ISO busca canalizar protestas anti-Trump a la cola del Partido Demócrata

por Tom Hall
20 febrero 2017

Las primeras tres semanas de la administración Trump han visto una oleada sin precedentes de oposición popular a un gobierno recién instalado. Millones de personas en los Estados Unidos y en todo el mundo han participado en manifestaciones que se oponen a las políticas antidemocráticas de Trump.

Las protestas muestran que a pesar de un cuarto de siglo de guerra interminable y más de 15 años de la "guerra contra el terrorismo", la clase dominante estadounidense ha sido incapaz de crear una base popular de masas para la guerra imperialista o el racismo anti-musulmán y antiinmigrante. Por el contrario, la respuesta en gran parte espontánea a los ataques de Trump contra los derechos democráticos refleja los profundos sentimientos progresistas entre los trabajadores y los jóvenes.

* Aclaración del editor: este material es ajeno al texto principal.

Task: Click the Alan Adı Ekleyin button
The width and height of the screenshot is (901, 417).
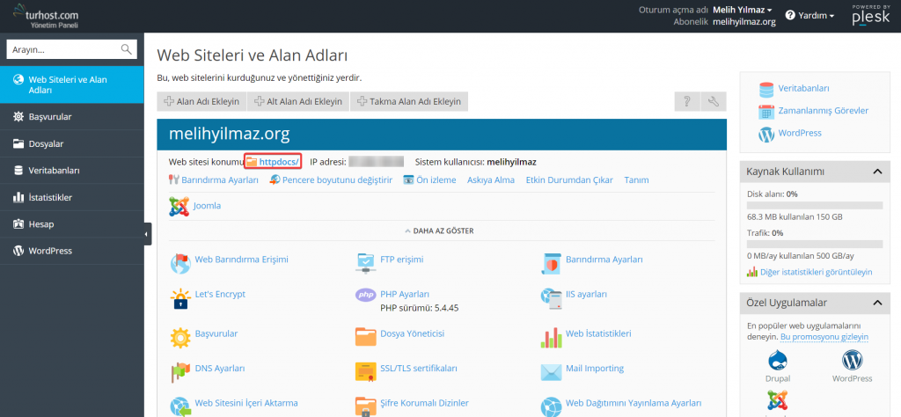Action: (x=201, y=102)

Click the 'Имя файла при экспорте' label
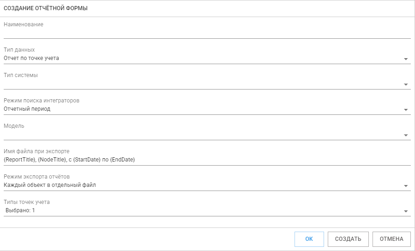point(36,151)
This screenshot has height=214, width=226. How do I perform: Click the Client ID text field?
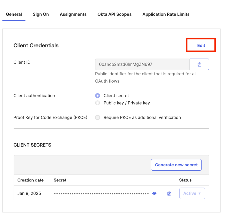[x=142, y=64]
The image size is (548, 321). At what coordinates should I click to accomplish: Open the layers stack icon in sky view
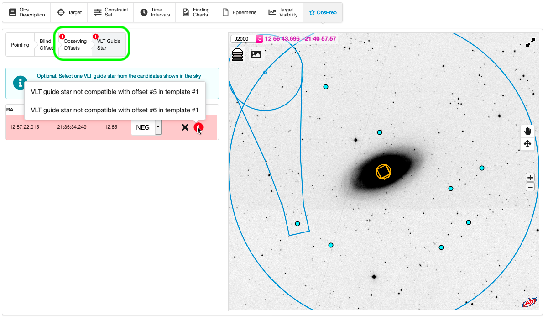[x=237, y=54]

Como siempre en las etapas iniciales de este proceso, los problemas de las clases subyacentes todavía no han surgido abiertamente, y la perspectiva política predominante es una de protesta y presión sobre los partidos políticos e instituciones existentes. El papel independiente y revolucionario de la clase obrera aún tiene que encontrar expresión política.

La Organización Socialista Internacional, una de las muchas organizaciones que orbitan al Partido Demócrata y tratan de dotarla de una cobertura "de izquierda", está haciendo todo lo posible para evitar que esto suceda. En una serie de artículos en su sitio web del Trabajador Socialista, la ISO afirma explícitamente que las protestas masivas ya han desplazado no sólo a los demócratas, sino incluso a sectores de los republicanos, para oponerse a Trump.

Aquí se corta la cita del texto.